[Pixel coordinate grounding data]
* * * * *

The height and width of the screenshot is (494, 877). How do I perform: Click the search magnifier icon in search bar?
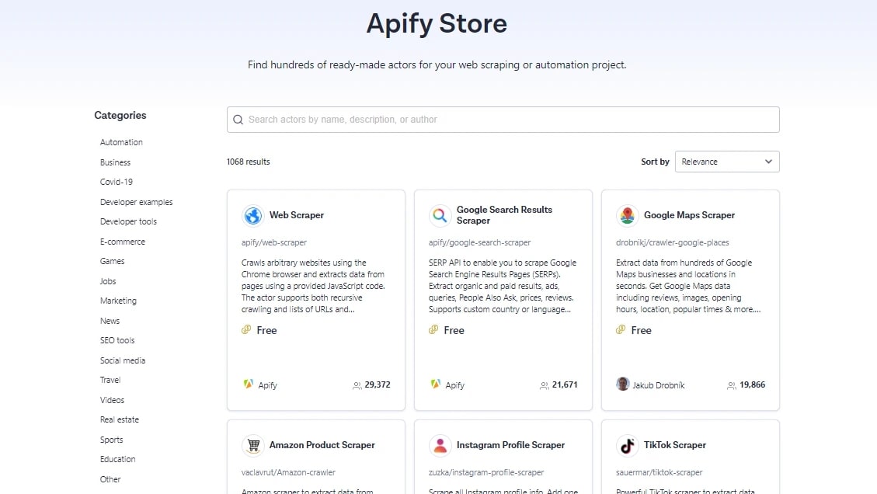click(x=238, y=120)
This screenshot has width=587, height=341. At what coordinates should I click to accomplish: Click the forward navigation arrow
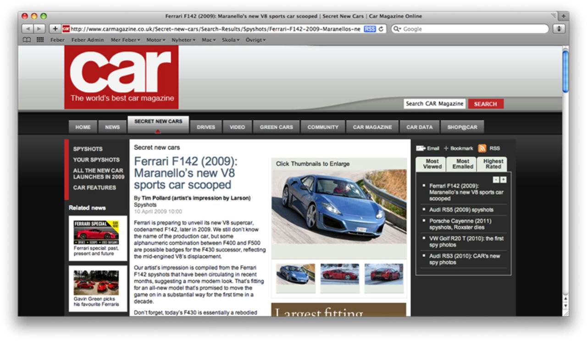[x=39, y=28]
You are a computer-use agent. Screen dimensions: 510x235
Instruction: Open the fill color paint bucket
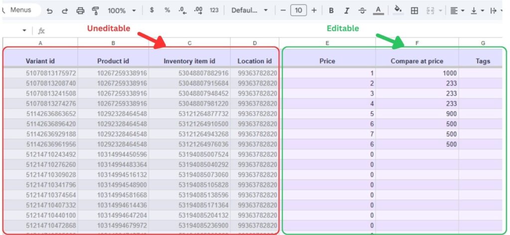point(397,10)
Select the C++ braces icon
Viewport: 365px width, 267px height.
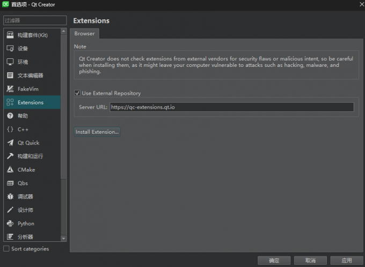tap(10, 129)
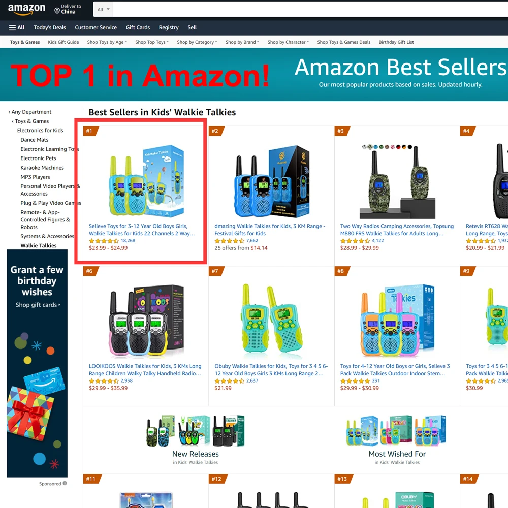Click the Amazon logo

tap(26, 9)
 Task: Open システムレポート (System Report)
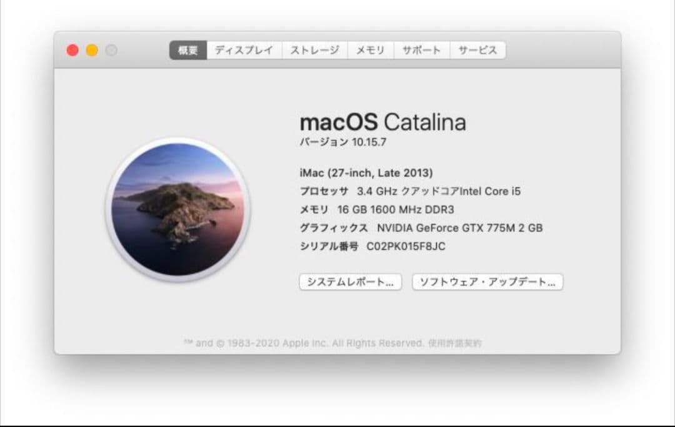click(352, 282)
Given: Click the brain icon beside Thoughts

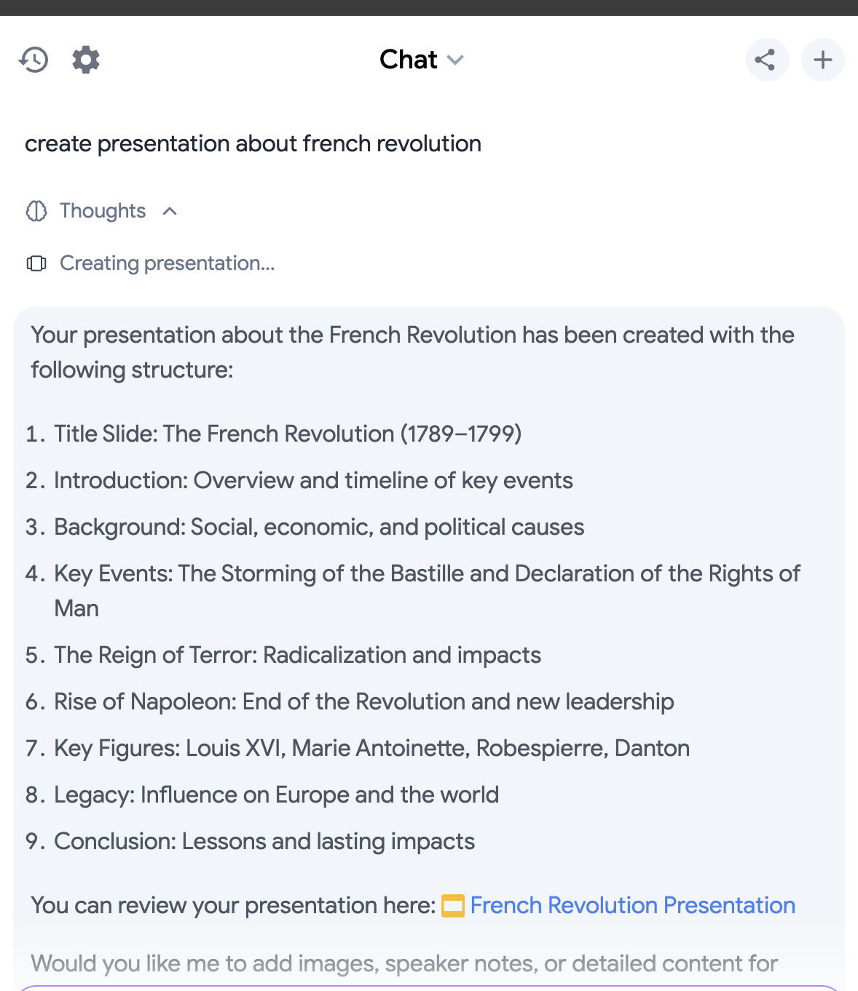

* * * * *

- **To do**
Give the entries again exactly, but skip every image.

- **Response box**
The height and width of the screenshot is (494, 877). How do I perform: Click the search magnifier icon in search bar?
click(x=238, y=120)
This screenshot has width=587, height=341. At what coordinates should I click to accomplish: Click the forward navigation arrow
[x=39, y=28]
You are a computer-use agent. Screen dimensions: 510x235
Instruction: Open the fill color paint bucket
point(397,10)
Select the C++ braces icon
Viewport: 365px width, 267px height.
tap(10, 129)
Click the Amazon logo

tap(26, 9)
 Task: Open システムレポート (System Report)
click(352, 282)
Given: Click the brain icon beside Thoughts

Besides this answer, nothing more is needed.